Big strides in biosimilar mAbs
Polish antibody development and manufacturing specialist Mabion S.A. more than tripled its revenues in 2011 (€2.5m) compared to 2010 (€0.74m). The increase in turnover mainly resulted from stronger client demand for R&D services when applying Mabion’s technologies for manufacturing biosimilar antibody drugs, according to the firm’s CEO Maciej Wieczorek.
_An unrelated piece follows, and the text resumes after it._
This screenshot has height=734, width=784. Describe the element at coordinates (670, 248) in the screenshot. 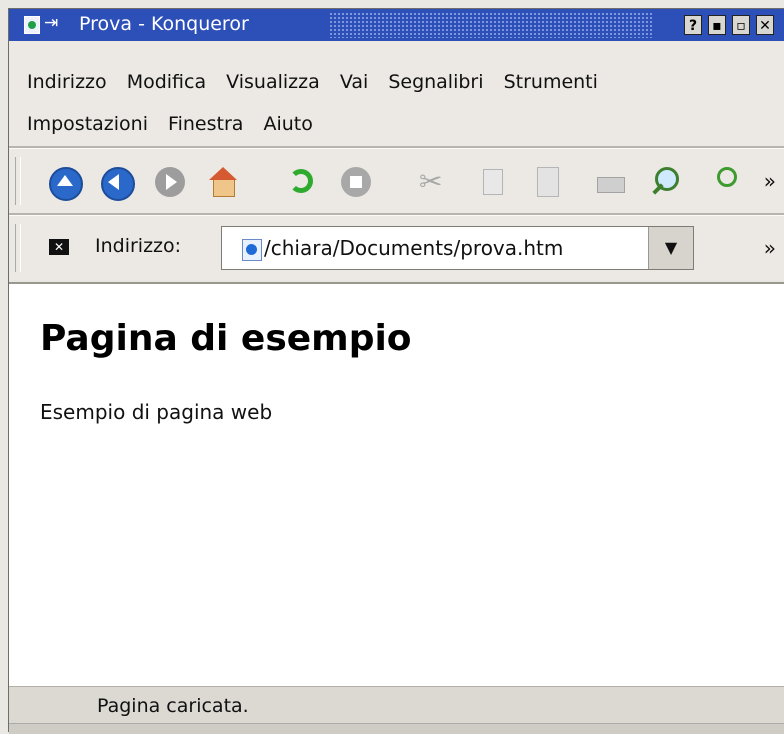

Mabion currently runs three undisclosed biosimilar monoclonal antibody (mAb) development programmes for clients and four in-house programmes. After the Polish biotech received permission to manufacture medicinal products for clinical trials from the country’s main pharmaceutical inspecting body in December, it began preparing for clinical testing of its lead candidate MabionCD20, which has been developed in-house with the help of a €10m EU fund granted through the Polish Agency of Enterprise Development. Mabion and the CRO Kiecana Clinical Research are now preparing a clinical trial that will compare MabionCD20’s pharmacokinetics and pharmacodynamics to Roche’s originator product rituximab. The company hopes to file for EU approval for the substance in 2013.
The firm’s second programme MabionHER2, a copycat mAb for treating breast cancer, is still in the analytical method development phase and in vitro testing to confirm biosimilarity. Mabion
EGFR against colorectal, head and neck cancer, and MabionVEGF, a medicine for lung, breast, colorectal and kidney cancer have both entered the stage of cell development, according to Wieczorek.